There were also less obvious positions, such as the issue of repatriation of art treasures. When Labour MP Bernie Grant asked Exeter's museum to return objects that came originally from the African kingdom of Benin (now in Nigeria), Bradshaw was forthright in his response: 'We are not going to send these treasures back - particularly not to a country governed by such an odious dictatorship as Nigeria. Their human rights record is appalling.'

Mostly, though, he became known in Parliament for not rocking the boat. He was allegedly referred to by Alastair Campbell as 'Little Goody Two-Shoes', while the Guardian called him a 'Hugh Grant lookalike turned ultra-loyal Blairite'. He had, wrote Edward Pearce in the Express, 'the distinct look of a teenage seraph on the make'.


In July 2001, following Tony Blair's second victory, Bradshaw was given a ministerial job in the Foreign Office, again raising some eyebrows, since he would be dealing with the Middle East, not a region noted for its enthusiastic embrace of homosexuality. In fact, though, the most contentious issue turned out to be his robust defence in 2002 of the Guantanamo Bay detention camp, insisting that conditions there were perfectly humane, and saying of the suspects who were being detained without trial: 'we are talking about some of the most dangerous men in the world'.

He was similarly bullish the following year when he joined the government's assault on his old employers at BBC Radio 4. The station had covered Dr David Kelly's revelations about the abuse of intelligence reports in the run-up to the invasion of Iraq, and had brought the wrath of the government down upon its head. Bradshaw was a minor, though notable, player in the campaign to re-position the story, making it about insignificant detail rather than the broad picture.

He went on to become deputy leader of the House of Commons, and then minister for, successively, the environment, the South-West and health, before ending up as secretary of state for culture, media and sport for the final year of Gordon Brown's premiership.

On taking up the latter position, he was asked to list his favourite cultural works.
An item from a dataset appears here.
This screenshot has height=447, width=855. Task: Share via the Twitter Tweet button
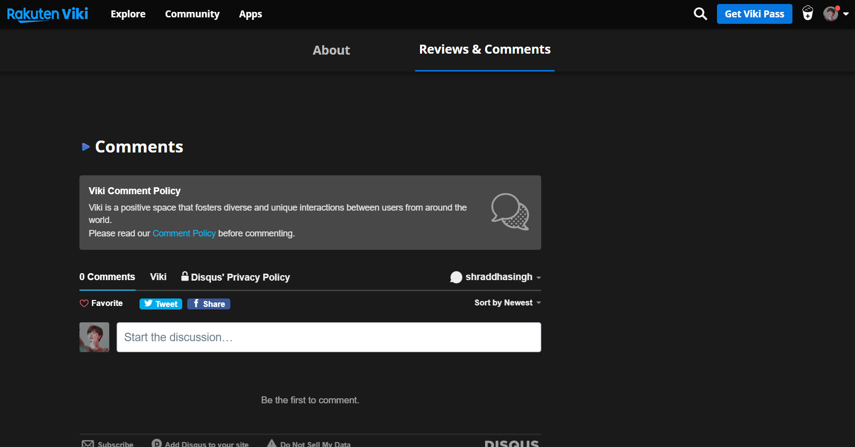(161, 304)
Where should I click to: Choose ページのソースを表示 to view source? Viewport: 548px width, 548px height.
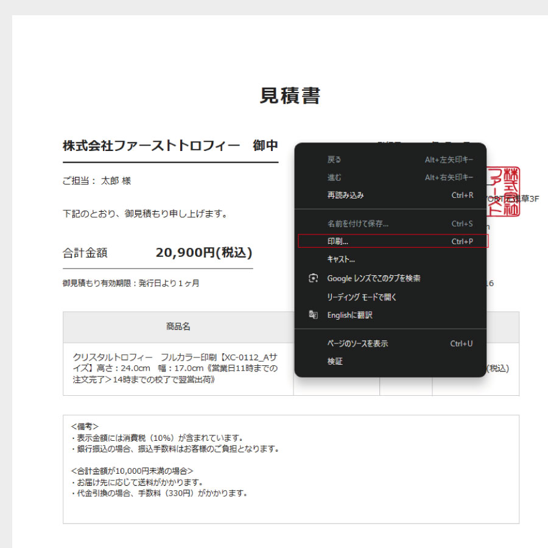[x=356, y=343]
He selected Casablanca (for some reason it's the most cliched film choice for a politician), Bob Marley's Kaya (that's the non-political one), Michelangelo's David and Thomas Hardy's Tess of the d'Urbevilles (well, it was the Western Morning News who were asking).

During his time in government, there were some difficult issues to be faced: Britain's involvement in the arms trade, the badger cull, bird flu, the BBC licence fee, the fact that Jeremy Hunt, as the Tory shadow culture spokesperson, got a better press than he did. There were also some odd moments of his own making, such as the time when, during a shortage of NHS dentists, he suggested going to see your GP about your teeth instead.

But none of this seemed to cause him any great harm or even discomfort. Indeed, nothing ever seems to do so.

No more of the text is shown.